Banyaknya sampah di sungai Batang Arau terutama di bagian muara juga membuat beberapa pemulung juga mencari sampah di sekitaran sungai. Warga sekitar pun terkadang juga turut mengumpulkan sampah yang sekiranya bisa dijual lagi. Sampah berbahan plastik seperti botol maupun gelas plastik, membuat pemulung maupun warga mengambil sampah tersebut di dalam sungai. Mereka masuk ke dalam sungai dan mengambil langsung menggunakan tangan. Sampah berbahan plastik juga termasuk jenis sampah yang dapat didaur ulang dan dijadikan uang tunai. Kesempatan tersebut juga tidak dilewatkan oleh Mardiana. Tidak hanya Mardiana, beberapa warga lainnya juga ada melakukan hal yang sama.

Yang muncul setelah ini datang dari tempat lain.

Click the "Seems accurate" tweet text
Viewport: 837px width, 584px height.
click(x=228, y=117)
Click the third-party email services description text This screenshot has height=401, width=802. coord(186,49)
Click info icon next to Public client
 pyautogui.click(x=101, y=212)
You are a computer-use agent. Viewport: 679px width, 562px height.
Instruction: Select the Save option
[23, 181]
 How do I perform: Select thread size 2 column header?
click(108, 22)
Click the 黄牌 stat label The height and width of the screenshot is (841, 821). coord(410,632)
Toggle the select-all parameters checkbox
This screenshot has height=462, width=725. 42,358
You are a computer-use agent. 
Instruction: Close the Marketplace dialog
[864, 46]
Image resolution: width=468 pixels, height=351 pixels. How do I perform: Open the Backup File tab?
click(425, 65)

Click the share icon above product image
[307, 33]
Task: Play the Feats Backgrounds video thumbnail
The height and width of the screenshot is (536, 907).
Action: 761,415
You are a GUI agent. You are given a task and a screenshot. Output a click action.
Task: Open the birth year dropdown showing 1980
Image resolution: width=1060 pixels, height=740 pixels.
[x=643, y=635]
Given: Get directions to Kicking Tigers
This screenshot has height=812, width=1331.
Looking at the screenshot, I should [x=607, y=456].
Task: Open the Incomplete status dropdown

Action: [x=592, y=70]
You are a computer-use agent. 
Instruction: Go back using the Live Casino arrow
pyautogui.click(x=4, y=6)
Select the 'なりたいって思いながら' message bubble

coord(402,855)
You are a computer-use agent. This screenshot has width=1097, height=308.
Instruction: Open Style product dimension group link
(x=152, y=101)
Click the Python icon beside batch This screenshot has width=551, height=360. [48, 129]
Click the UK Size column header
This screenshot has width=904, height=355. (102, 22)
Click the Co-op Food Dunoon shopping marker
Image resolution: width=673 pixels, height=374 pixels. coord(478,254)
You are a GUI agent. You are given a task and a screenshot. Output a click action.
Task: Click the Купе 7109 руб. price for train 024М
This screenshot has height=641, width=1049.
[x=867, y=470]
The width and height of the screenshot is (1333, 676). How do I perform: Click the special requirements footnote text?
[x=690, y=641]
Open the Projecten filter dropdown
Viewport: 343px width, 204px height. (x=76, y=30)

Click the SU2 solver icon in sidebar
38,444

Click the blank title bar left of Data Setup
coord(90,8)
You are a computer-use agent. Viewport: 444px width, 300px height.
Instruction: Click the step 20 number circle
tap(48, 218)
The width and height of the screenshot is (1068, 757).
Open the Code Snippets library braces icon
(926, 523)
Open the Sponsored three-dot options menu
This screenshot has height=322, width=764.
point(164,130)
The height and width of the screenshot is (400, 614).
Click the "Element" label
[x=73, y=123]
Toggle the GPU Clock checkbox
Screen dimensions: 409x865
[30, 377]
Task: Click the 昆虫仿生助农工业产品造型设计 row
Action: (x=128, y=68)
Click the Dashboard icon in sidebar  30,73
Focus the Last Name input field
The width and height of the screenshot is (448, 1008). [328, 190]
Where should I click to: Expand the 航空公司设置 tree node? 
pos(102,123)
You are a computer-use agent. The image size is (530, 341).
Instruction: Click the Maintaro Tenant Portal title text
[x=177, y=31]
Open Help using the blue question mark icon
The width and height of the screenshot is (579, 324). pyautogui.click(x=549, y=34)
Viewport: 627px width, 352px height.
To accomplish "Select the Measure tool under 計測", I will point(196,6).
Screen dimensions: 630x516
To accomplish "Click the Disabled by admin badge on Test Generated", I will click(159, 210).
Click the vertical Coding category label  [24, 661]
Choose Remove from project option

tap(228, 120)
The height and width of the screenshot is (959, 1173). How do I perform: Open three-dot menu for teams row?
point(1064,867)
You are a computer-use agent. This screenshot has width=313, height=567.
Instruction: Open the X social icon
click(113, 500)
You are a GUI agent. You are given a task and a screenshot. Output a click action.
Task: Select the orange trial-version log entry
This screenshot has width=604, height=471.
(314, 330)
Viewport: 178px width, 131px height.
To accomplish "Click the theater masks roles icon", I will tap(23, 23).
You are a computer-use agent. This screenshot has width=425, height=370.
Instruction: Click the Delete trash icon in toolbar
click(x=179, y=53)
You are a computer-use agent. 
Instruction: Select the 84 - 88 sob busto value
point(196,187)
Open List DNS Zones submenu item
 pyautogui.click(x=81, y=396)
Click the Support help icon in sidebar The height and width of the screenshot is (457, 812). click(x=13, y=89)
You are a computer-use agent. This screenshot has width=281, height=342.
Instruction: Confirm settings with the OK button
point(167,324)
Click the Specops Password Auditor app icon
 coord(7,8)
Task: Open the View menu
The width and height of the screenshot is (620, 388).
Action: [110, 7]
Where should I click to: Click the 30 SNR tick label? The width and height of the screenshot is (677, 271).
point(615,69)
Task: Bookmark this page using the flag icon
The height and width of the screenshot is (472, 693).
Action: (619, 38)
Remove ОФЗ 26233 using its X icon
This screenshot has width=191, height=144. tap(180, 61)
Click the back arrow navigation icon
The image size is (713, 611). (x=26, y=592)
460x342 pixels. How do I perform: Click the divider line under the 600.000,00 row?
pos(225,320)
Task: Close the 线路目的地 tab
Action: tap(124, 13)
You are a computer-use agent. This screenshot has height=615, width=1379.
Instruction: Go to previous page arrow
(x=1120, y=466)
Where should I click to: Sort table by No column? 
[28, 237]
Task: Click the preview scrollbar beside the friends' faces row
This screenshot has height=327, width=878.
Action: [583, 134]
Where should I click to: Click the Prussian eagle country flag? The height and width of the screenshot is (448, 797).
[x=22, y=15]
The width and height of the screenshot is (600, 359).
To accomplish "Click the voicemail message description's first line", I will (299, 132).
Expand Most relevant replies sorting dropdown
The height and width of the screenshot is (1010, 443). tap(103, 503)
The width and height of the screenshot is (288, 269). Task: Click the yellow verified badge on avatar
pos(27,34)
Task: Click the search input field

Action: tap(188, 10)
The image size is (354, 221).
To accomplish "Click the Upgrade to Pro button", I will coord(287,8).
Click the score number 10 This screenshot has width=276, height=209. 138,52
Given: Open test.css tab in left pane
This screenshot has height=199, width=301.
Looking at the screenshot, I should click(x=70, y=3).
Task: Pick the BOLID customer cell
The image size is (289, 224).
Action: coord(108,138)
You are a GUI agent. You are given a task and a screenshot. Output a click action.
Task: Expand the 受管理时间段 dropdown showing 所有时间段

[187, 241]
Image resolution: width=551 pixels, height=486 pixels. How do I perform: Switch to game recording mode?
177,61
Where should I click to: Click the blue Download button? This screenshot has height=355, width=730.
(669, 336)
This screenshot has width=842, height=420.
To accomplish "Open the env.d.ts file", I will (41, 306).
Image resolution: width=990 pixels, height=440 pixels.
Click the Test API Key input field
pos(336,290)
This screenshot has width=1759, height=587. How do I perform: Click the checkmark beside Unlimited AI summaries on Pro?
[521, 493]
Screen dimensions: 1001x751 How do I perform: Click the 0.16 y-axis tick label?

“Iya, diambil, dikumpulkan, kalau sudah banyak bisa dijual,” tutur Mardiana.

Jumlah sampah yang banyak tidak mampu dibersihkan secara mandiri oleh warga, oleh sebab itu menurut pengakuan warga Safril Tanjung, terdapat pemasangan jaring-jaring dan kubus apung penahan sampah. Tiap harinya terdapat satu speedboat yang datang untuk membersihkan sampah yang telah banyak di jaring. Mereka membersihkan sampah yang tersangkut di jaring hingga bersih.

Anggota DLH Kota Padang, Febri Anusi merupakan salah satu orang yang setiap harinya bertugas mengangkut sampah di jaring dan kubus apung sungai Batang Arau tersebut. Pemasangan jaring dan kubus apung yang ada di sungai berguna agar sampah tidak menyebar terlalu jauh. Kubus apung pun ditanam hingga dasar sungai Batang Arau oleh Dinas Lingkungan Hidup (DLH) Padang. Febri mengatakan bahwa setiap harinya tersedia satu speedboat yang bertugas mengangkut sampah tersebut.

“Ada satu speedboat yang mengambil sampah itu setiap pagi harinya. Untuk sampah warga, ada pula petugas kebersihan yang selalu mengangkut sampah di bak sampah warga,” ujar Febri.